▸ Task description: Using the string "March" as the key, pull each matching line out of the records below.

Items from a data source:
______
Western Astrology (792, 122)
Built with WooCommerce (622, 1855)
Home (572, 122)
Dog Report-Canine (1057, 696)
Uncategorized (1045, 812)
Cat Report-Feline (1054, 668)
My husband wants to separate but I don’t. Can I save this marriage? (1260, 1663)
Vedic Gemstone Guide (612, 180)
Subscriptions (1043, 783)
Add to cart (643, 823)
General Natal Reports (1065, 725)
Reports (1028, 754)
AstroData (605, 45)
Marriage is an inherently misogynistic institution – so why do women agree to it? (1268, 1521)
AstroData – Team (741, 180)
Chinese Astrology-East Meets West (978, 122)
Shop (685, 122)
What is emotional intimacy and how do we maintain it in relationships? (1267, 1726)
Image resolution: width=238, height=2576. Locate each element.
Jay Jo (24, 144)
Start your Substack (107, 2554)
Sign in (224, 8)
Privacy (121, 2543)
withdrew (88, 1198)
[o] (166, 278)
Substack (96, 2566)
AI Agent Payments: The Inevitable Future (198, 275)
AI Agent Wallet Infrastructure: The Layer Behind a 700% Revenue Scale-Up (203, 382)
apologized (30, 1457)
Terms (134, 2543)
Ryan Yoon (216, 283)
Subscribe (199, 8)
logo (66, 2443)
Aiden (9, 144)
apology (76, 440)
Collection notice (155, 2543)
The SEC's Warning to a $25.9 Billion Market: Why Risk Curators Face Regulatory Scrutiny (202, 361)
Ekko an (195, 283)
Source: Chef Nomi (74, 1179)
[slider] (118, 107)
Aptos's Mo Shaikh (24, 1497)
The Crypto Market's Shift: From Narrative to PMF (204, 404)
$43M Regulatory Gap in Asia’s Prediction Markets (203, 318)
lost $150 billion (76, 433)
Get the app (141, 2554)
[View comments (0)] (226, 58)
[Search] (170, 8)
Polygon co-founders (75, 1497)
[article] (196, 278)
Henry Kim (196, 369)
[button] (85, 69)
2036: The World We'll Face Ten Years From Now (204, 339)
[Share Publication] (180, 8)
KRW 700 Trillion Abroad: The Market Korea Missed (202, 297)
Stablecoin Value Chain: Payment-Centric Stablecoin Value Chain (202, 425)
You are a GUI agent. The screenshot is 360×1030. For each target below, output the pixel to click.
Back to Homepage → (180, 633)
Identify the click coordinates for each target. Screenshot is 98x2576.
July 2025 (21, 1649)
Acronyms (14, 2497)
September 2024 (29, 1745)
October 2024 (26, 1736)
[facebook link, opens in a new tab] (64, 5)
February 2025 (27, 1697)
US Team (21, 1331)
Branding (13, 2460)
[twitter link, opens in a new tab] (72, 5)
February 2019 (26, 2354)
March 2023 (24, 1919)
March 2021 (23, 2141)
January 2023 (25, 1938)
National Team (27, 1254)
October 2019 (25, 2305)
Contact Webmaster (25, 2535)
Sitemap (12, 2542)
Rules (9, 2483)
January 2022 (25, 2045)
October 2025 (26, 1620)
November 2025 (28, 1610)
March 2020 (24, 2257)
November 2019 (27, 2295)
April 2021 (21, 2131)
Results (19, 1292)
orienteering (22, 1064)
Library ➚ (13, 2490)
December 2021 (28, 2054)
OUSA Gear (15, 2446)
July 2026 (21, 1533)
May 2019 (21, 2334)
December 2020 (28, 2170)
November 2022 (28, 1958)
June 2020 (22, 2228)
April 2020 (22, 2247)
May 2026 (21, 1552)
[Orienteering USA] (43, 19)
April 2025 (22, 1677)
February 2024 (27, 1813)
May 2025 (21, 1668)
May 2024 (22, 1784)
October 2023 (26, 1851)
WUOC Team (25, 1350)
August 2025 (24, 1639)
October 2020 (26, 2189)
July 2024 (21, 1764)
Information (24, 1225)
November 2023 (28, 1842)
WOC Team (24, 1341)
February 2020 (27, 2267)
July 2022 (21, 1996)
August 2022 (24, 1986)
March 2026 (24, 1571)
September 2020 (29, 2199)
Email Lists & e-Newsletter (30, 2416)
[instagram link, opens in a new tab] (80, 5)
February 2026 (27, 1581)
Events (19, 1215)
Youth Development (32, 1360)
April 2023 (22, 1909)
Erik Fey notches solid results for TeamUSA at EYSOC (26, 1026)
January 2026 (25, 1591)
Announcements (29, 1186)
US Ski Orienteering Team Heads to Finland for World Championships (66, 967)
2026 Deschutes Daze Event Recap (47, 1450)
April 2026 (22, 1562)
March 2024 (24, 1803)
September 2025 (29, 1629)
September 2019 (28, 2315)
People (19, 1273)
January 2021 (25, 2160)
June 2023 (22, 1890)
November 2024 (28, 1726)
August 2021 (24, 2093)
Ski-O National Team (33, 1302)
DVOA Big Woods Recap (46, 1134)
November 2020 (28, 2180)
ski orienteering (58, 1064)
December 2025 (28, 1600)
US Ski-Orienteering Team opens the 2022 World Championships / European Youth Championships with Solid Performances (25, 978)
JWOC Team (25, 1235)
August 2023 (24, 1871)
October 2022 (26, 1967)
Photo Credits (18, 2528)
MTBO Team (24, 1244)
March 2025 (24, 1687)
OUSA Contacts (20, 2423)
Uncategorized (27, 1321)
______
▸ Answer space:
March 2023 (24, 1919)
March 2021 (23, 2141)
March 2020 (24, 2257)
March 2026 (24, 1571)
March 2024 (24, 1803)
March 2025 (24, 1687)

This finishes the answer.